Thanks for squeezing me in, and I'll try to ask both of them at the same go. One, Mike, back to ACC, your competition was making some noise on bicuspid data in low risk. Just curious to get your views on have you seen any impact in the market? And related, on the competitive front, any update on the mitral litigation side? Thank you.

Mike Mussallem

Analyst · Evercore ISI. Please proceed with your question.

Sure. Yes, thanks, Vijay. So there's a lot of data on bicuspid and there has been some extensive published real world experiences. At Edwards, you know we're not contraindicated for these patients that we treat bicuspid patients with SAPIEN valves all the time. And our real world outcomes and these patients have been outstanding with the balloon-expandable SAPIEN 3. So we think that body of evidence is just going to grow and we expect there will be more data at cardiology conferences in the future. Your other question was about the IP. Yes, so big picture, I think we believe that our IP positions and we're prepared to defend them. We don't believe litigations necessarily in the best interest of patients, and we're going to hope that we can move through this. But there is a lot of litigation going on in a lot of countries with a lot of dates. And so it will be a continued source of noise at this point.

Operator

Operator

Thank you. Our final question comes from Danielle Antalffy with SVB Leerink. You may now ask your question.

Danielle Antalffy

Analyst

Just if I could -- I just have one question. Just if I could on the recovery and the commentary, Mike, around losing some of these patients. I appreciate that these patients are very sick. However, in my checks, I'm hearing that the most urgent patients, i.e. designated their disease will progress too much that there they'll be re-hospitalized or won't survive over the next few months are being done today. Therefore, will these patients necessarily be lost? I guess I'm a little more bullish on the recovery curve as you probably saw with my upgrade. So just trying to get a sense of how confident you are that, that is going to be the case, because it sounds to me like a lot of those very sick patients are actually getting done? Thanks so much.

Mike Mussallem

Analyst

So you're right. Danielle. Certainly, there are very sick patients that aren't being done, right, we're not doing zero. But it's much lower than we expected to be doing at this time. And what I was trying to express, if you just think about it in a growth sense and it's a little bit dehumanizing. But if you think about what we were going to do and how many patients we're going to be treated during 2020 compared to the number of patients that we believe we're going to treat now, it's a much smaller number and that's a deep concern. We know that many AS patients do not get treated. And that's why that's actually one of the reasons why we are so enthusiastic about our work because we can get after this population that's not treated. So that pool of untreated patients just gets bigger, and we know that there is mortality associated with that.

Mike Mussallem

Analyst

Thanks for your continued interest in Edwards.
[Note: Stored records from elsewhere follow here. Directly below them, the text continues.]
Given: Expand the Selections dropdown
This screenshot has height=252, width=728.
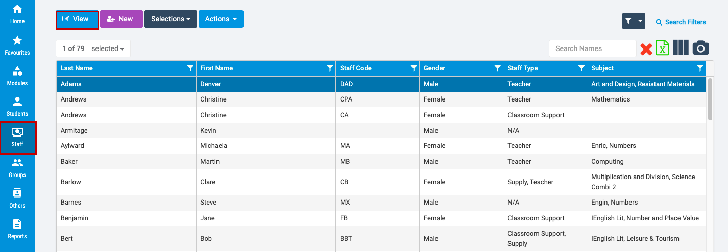Looking at the screenshot, I should 171,19.
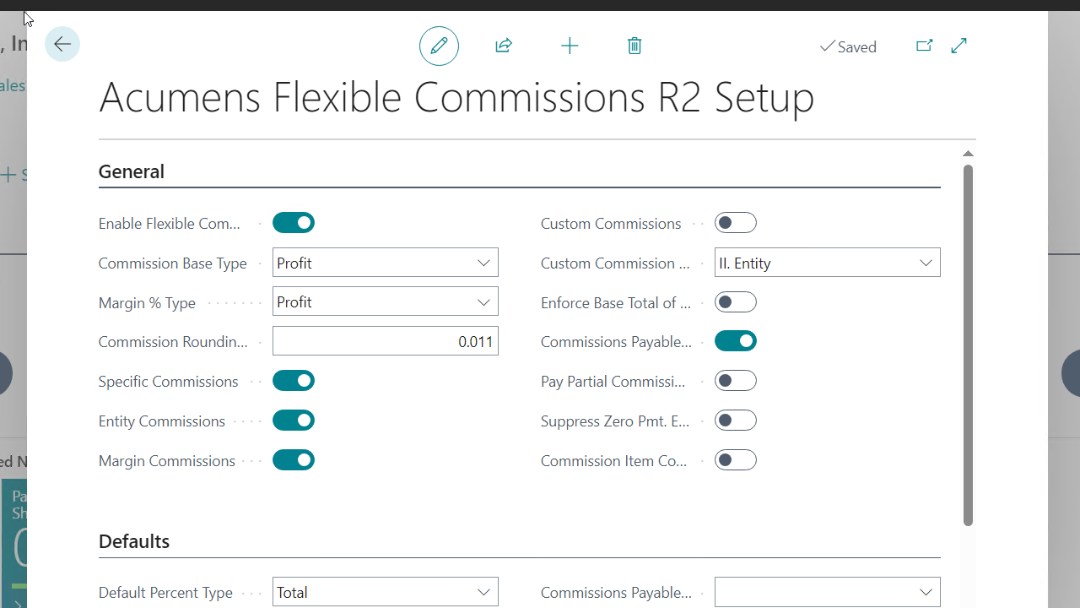Click the Sales link on the left edge
This screenshot has width=1080, height=608.
point(7,85)
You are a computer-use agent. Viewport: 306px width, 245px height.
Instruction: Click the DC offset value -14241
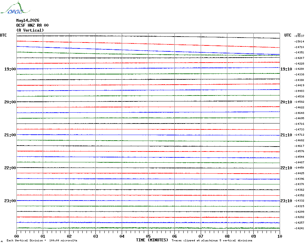pyautogui.click(x=299, y=228)
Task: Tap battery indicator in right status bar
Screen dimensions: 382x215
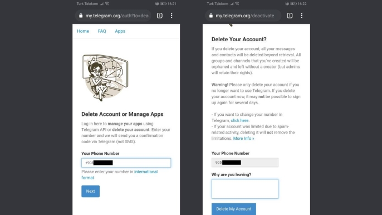Action: (x=293, y=4)
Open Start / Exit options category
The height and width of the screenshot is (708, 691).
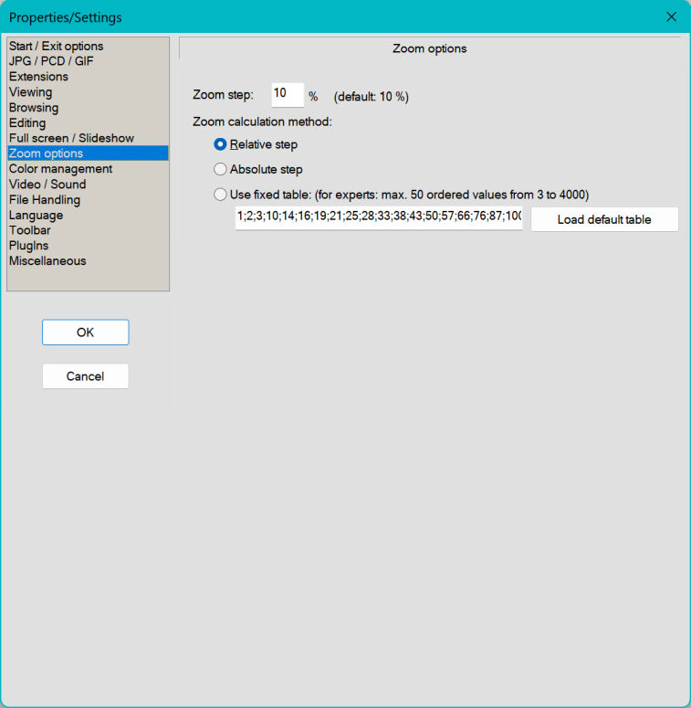[56, 46]
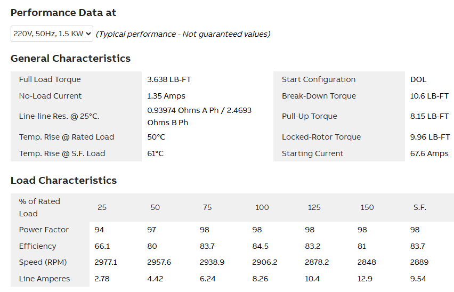Click the DOL start configuration value
The image size is (454, 292).
point(418,79)
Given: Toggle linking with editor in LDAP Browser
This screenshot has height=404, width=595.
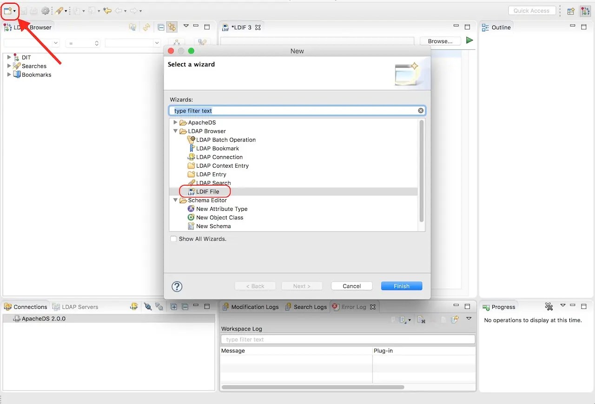Looking at the screenshot, I should (x=172, y=27).
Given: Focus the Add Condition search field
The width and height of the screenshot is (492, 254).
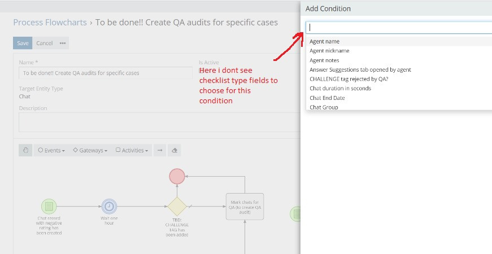Looking at the screenshot, I should (x=398, y=27).
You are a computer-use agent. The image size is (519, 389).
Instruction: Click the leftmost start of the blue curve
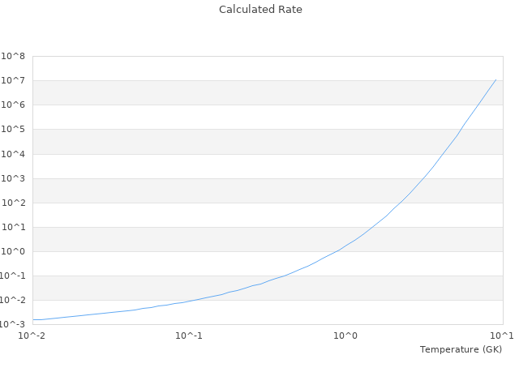pyautogui.click(x=33, y=319)
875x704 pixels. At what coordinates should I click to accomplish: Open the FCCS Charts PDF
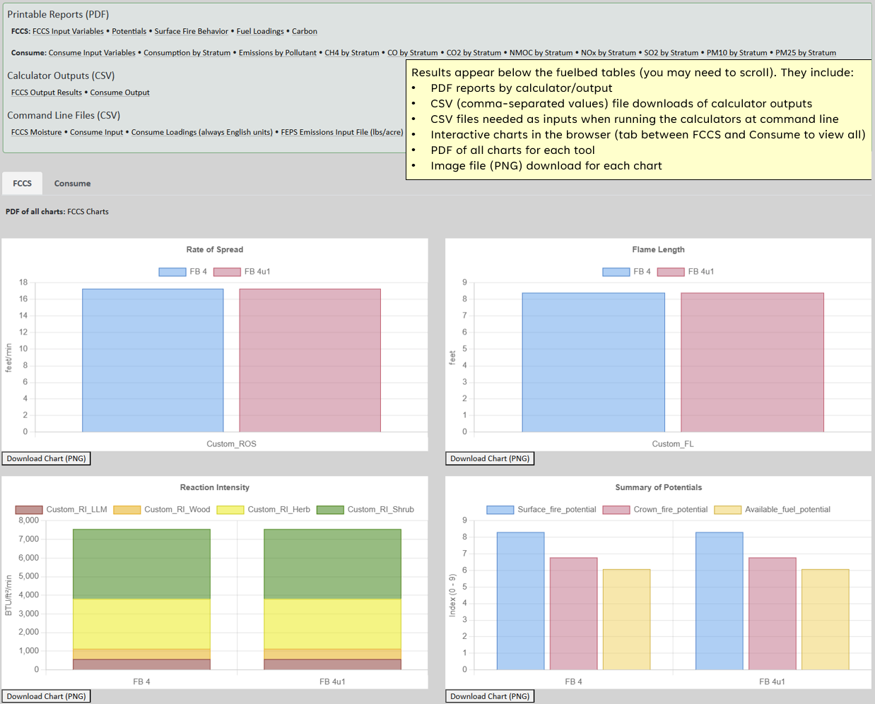coord(88,211)
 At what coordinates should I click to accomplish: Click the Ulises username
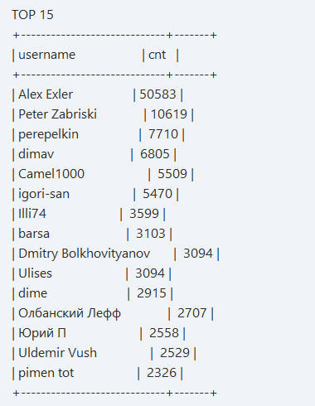click(35, 273)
Scott and Mark and I welcome any additional questions by telephone.

Operator

Operator

We have one final question with Josh Jennings here. Mr. Jennings, your line is now open.

Josh Jennings

Analyst

Thanks for fitting me in here. I guess, I'll just keep it to one. Just in terms of your outlook for the competitive landscape, when a competitor is in the market, potentially a new competitor with an approval later this year, any change in terms of all in terms of the competitive headwinds, because we just imagine that getting cases proctored and moving forward with the launch could be a little bit challenging for the competitors. I just wanted to hear your thoughts on that? Thanks again.

Operator

Operator

This is the conference operator. My apologies. I believe we may have just lost our speaker. Mr. Wilterding, can you hear me? Ladies and gentlemen, I apologize. I believe our speaker has concluded the presentation here. You may now disconnect your lines at this time. Thank you for your participation.